Sebuah lagu dari iwan Fals ku dendangkan kali ini untuk memuaskan pelanggan yang lagi menyatap hidangan di warteg, ada yang lagi asyik ngobrol sambil menikmati kopi.
Assalamu alaikum warahmatullahi wabarakatu, mohon maaf kepada semua pelanggan warteg, kami menyita waktunya sejenak untuk melepaskan penat dan beban pikiran dari saudara-saudara, lagu ini kami  persembahkan untuk kawan-kawan semua. …..mulai memetik gitar akustik dan aku mendendangkan dengan hikmat.
Berjalan seorang pria muda……… dengan jaket lusu dipundaknya…….. Di sela bibir tampak mongering…”
Lagu ini ku tuntaskan sampai habis karena aku melihat pelanggan rseto menikmati lagu dari bang iwan Fals. Setelah itu lagu kedua yaitu Guru Omear Bakri juga ku dendangkan.
Terima kasih kepada kawan-kawan, saudara-saudari yang mendengarkan kami sejenak.  Kemudian aku mengambil pembungkus gula-gula untuk mengumpulkan seribu demi seribu dari pelanggan warteg.

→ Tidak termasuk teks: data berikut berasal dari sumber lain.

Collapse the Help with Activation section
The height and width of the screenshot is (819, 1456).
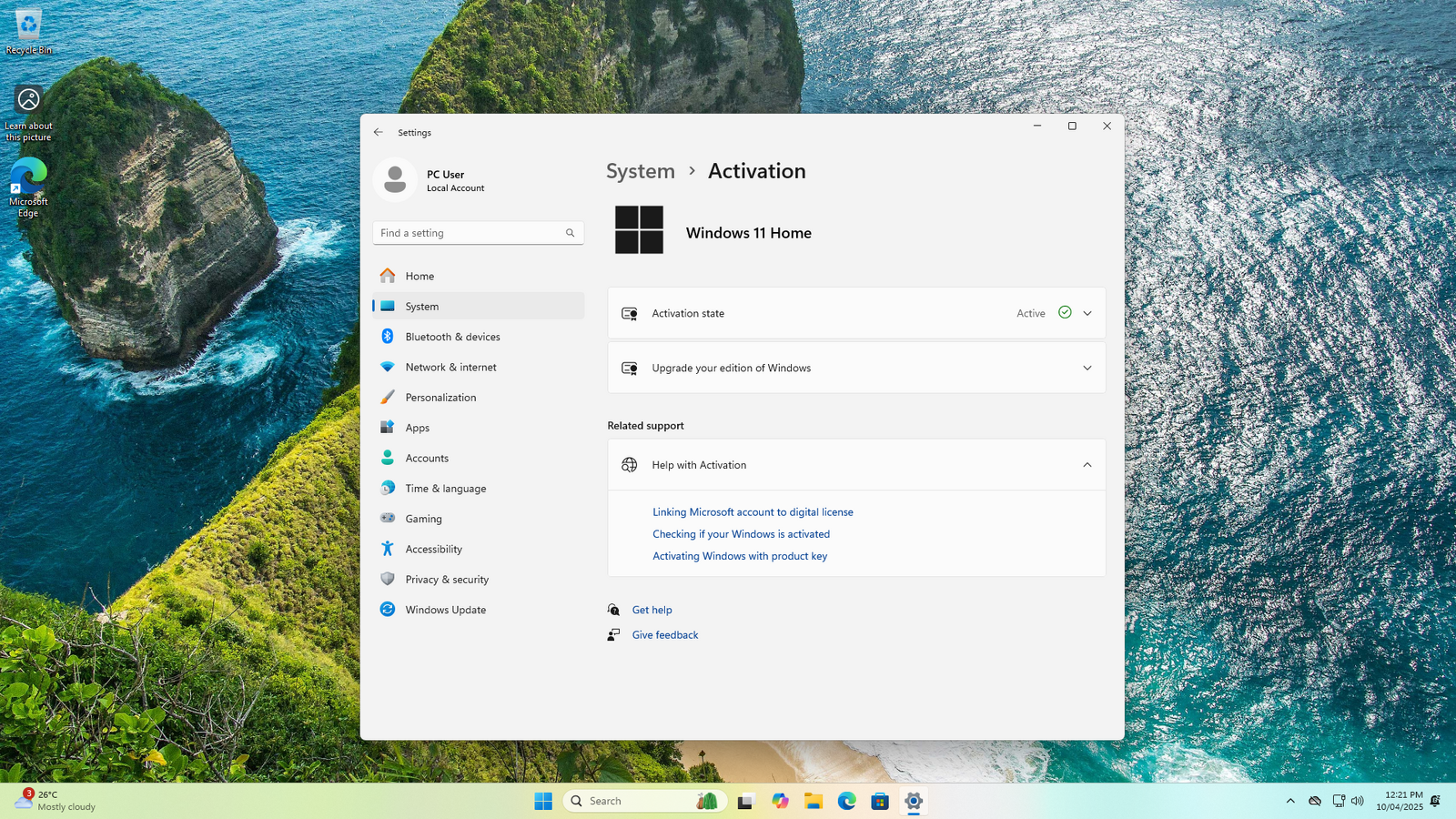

“Kayaknya kota ini tak cocok untuk kita, saya pikir mungkin kita harus bergeser ke kota yang mungkin bisa membuat kita hidup lebih baik.
“Iya, pikirku
Bola raksasa di ufuk barat telah menyala menghantam laut dan berbaur memerahkan laut yang tadinya biru.  Kami beranjak pulang dan berkemas dan sekaligus meminta pamit ke teman yang rumahnya digunankan untuk  berteduh dari sinar matahari dan hujan
Pagi suara bising kendaraan sudah beraktiftas, metro mini mengantar kami ke satsiun gambir menuju kota jogya. Kereta ekonomi beranjak pagi walau berdesak-berdesakan tetap kami sepakat untuk tetap menjaga keutuhan romatisme kami.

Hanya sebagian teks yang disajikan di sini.